Codex-D: Explaining Code with Docstrings
Reverse task — generate docstrings from code — is great for documentation and code comprehension.
Codex-D, trained for this, had hand-graded accuracy slightly below Codex-S’s code generation performance.
Limitations
Data Inefficiency
Codex trained on hundreds of millions of lines of code, yet struggles with problems a CS student might solve easily.
Long Sequential Instructions
Performance drops exponentially with chained operations:
Variable Binding Errors
Complex prompts with multiple variables/operations can cause misbinding — applying the wrong transformation to the wrong variable.
Broader Impacts & Risks
The paper devotes a large section to hazards:
Over-Reliance
Novices may trust Codex blindly. Code can look correct but hide bugs or security flaws.
Misalignment
Codex predicts the next token like its training data — not necessarily aligned with user intent.
If shown buggy code, it may imitate that flawed style.
Security Issues
Codex inherits vulnerabilities from training data. For example, it often suggests insecure cryptographic configurations.
Bias & Representation
It can generate code/comments reflecting societal biases present in source data.
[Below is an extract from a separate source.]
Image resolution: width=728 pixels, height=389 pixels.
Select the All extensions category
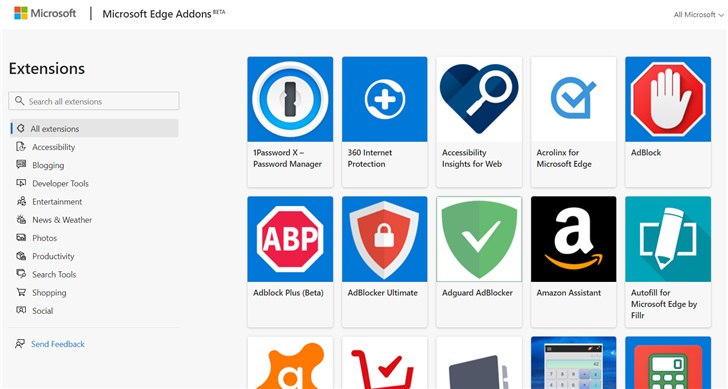click(x=94, y=129)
Economic & Labor Market Impacts
Potential productivity boosts — but also possible job displacement or workflow changes.
Conclusion: A New Era of Programming
Codex is a milestone toward AI-assisted programming, showing:
- Functional correctness + unit tests » text-matching scores like BLEU.
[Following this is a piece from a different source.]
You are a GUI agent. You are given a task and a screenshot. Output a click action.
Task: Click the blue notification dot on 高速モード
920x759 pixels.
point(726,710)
- Scaling laws apply to code — bigger models yield better results.
- Sampling at high temperature and smart ranking is a breakthrough for tough problems.
- Specialized fine-tuning (Codex-S) greatly improves efficiency.
Codex isn’t replacing programmers — it’s augmenting them. As a powerful collaborator, it can handle boilerplate, offer solutions, accelerate development, and even aid learning.
But the power comes with responsibility: review and verify outputs, guard against over-reliance, misalignment, and bias.
The journey toward a reliable AI coding partner has begun. How we integrate — and regulate — these tools will define the next chapter of software development.